[[ Exercise data open ]]
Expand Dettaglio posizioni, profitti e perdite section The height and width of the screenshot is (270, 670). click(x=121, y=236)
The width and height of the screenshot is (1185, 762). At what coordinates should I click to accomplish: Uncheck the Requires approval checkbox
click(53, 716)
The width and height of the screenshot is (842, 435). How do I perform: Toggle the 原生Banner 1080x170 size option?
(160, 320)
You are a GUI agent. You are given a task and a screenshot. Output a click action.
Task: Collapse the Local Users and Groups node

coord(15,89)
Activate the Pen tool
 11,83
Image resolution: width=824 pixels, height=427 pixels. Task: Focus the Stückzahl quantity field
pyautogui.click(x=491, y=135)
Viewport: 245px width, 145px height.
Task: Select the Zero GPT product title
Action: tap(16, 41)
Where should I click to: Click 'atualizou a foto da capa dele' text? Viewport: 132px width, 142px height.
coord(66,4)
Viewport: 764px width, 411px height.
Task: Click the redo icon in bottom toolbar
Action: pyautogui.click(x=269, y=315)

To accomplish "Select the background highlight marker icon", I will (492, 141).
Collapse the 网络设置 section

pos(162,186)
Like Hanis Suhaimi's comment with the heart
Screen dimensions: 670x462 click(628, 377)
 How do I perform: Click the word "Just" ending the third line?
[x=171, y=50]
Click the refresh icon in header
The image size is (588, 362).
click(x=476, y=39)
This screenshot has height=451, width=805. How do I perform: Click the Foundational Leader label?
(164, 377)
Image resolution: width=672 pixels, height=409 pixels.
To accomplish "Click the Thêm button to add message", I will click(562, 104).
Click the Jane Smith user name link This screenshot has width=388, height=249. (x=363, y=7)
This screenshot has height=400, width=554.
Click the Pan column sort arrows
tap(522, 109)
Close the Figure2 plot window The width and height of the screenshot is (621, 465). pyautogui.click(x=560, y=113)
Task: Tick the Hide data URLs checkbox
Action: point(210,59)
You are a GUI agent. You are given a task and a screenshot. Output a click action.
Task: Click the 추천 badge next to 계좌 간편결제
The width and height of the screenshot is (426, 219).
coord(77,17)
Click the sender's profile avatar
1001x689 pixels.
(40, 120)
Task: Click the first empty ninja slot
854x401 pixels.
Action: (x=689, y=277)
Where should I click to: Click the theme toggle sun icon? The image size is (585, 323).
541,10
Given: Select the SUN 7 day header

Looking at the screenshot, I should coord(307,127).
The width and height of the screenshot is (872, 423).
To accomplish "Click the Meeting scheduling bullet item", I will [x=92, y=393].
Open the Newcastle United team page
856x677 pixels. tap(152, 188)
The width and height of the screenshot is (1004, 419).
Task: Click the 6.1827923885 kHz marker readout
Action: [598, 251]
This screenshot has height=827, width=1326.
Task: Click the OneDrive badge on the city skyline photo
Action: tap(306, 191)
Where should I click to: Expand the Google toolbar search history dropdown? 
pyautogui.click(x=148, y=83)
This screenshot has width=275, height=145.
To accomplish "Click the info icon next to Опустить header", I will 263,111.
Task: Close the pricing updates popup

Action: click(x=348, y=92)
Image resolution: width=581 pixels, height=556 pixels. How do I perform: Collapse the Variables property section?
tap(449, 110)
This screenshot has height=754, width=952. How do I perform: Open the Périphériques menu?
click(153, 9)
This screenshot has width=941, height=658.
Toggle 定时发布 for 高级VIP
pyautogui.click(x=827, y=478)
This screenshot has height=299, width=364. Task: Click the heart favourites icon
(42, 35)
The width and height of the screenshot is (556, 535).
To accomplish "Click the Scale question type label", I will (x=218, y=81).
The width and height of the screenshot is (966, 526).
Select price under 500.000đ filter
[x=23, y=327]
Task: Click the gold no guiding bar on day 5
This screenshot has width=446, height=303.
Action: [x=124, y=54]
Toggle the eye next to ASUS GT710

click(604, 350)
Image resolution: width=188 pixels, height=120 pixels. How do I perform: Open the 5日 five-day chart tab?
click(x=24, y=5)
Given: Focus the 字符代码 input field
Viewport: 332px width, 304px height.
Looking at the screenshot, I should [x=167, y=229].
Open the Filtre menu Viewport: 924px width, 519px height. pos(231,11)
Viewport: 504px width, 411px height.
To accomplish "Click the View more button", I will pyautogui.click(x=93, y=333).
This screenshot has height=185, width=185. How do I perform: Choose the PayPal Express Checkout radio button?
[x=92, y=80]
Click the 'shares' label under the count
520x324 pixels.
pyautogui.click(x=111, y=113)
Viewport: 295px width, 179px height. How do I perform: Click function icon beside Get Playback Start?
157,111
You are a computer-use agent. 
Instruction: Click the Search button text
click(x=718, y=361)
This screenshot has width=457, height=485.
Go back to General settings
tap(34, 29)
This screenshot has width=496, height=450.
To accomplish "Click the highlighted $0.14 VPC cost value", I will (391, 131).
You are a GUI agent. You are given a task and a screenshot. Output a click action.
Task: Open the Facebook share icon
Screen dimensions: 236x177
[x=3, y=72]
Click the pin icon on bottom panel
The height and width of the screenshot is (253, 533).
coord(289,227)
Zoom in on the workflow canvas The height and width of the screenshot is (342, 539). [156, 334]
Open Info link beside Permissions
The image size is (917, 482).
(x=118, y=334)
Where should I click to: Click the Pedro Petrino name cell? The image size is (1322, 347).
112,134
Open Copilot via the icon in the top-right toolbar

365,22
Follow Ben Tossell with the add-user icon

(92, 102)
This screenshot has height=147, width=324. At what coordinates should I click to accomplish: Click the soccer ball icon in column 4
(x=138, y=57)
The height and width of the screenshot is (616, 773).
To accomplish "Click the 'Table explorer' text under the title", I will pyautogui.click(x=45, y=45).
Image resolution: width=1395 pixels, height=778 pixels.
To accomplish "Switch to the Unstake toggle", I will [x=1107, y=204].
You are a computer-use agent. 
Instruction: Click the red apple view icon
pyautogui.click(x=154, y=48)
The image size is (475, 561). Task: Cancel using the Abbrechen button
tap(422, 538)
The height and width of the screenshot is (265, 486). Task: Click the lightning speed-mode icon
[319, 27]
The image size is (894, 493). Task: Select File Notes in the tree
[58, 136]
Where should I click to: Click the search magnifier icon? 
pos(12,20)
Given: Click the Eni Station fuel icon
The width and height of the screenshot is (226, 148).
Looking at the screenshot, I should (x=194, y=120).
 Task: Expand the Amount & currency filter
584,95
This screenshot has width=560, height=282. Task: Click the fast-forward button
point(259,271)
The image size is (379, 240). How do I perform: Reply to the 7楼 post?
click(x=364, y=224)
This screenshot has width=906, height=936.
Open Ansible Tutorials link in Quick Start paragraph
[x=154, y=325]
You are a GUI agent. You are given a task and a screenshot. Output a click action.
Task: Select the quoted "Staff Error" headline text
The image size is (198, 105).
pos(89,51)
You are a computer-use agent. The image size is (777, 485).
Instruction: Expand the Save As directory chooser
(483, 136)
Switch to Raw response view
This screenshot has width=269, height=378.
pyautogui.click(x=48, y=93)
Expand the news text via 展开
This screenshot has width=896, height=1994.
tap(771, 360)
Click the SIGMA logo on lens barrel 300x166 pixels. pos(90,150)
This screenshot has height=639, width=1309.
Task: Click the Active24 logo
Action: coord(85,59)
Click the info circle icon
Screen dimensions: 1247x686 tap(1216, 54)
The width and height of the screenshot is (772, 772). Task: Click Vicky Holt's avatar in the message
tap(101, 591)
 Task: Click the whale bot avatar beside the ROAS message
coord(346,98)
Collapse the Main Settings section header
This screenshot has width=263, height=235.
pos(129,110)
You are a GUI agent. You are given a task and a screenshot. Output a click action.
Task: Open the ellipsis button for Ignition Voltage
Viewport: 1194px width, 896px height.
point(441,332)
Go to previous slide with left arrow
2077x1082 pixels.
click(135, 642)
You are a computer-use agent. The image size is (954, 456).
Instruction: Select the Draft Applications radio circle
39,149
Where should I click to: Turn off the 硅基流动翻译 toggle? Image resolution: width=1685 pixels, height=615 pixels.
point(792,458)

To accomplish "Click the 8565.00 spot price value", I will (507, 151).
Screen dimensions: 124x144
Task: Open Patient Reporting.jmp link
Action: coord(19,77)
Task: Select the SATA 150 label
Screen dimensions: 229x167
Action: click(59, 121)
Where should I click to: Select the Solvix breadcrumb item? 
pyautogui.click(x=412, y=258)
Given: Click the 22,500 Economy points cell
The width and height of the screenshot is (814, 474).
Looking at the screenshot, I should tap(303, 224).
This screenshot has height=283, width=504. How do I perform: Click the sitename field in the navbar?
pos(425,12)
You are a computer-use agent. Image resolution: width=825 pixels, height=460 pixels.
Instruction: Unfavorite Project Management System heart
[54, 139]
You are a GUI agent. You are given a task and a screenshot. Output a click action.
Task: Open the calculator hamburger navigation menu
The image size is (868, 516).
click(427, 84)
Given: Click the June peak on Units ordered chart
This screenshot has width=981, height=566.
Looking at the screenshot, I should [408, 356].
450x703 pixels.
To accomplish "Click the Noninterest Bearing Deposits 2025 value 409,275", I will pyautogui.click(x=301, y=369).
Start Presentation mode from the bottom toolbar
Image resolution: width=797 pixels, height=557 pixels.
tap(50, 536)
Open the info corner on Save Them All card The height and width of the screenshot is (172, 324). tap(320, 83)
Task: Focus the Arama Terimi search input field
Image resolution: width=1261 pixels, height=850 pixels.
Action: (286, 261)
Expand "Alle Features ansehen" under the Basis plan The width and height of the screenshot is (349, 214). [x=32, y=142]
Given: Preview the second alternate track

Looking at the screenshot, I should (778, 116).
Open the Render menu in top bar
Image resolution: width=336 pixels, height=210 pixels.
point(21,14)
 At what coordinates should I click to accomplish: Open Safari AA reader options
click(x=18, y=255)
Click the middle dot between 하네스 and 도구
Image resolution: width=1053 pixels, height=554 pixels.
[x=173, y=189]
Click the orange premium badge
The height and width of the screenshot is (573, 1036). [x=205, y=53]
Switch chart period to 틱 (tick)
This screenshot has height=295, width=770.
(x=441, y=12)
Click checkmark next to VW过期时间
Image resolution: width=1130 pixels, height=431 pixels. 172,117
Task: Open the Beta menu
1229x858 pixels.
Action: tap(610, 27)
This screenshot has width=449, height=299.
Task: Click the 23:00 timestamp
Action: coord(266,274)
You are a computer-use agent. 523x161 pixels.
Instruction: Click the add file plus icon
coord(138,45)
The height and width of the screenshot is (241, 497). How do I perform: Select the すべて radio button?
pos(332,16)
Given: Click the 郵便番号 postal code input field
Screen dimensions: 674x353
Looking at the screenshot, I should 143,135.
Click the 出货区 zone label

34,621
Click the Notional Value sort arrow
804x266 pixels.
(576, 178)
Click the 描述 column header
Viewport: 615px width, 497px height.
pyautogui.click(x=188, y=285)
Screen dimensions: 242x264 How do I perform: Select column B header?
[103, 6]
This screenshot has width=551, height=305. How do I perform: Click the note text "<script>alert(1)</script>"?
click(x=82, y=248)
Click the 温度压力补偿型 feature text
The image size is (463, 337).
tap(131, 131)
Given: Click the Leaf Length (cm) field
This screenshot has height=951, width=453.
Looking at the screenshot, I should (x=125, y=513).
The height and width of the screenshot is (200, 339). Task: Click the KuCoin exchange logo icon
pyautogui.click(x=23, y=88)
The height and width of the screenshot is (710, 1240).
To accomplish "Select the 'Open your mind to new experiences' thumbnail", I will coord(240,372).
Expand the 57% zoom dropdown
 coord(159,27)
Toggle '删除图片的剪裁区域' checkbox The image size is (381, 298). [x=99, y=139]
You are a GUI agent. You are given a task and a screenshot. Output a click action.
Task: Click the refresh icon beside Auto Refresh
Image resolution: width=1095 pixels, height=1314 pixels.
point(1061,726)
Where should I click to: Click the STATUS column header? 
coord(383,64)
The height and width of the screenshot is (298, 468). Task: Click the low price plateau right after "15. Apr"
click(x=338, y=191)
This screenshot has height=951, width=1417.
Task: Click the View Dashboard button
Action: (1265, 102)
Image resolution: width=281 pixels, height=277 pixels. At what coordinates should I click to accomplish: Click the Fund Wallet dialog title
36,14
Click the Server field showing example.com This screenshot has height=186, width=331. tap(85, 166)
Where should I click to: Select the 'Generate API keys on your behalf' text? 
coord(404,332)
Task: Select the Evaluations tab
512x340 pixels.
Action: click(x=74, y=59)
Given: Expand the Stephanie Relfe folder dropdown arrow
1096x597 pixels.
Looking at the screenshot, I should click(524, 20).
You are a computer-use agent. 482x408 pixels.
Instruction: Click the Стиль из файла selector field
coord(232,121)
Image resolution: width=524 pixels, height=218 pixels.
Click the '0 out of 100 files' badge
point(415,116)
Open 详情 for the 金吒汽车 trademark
[[ Exercise data closed ]]
- What is required
Your answer should be a single number: the count of lines in the listing that hold "computer".

- Answer space
7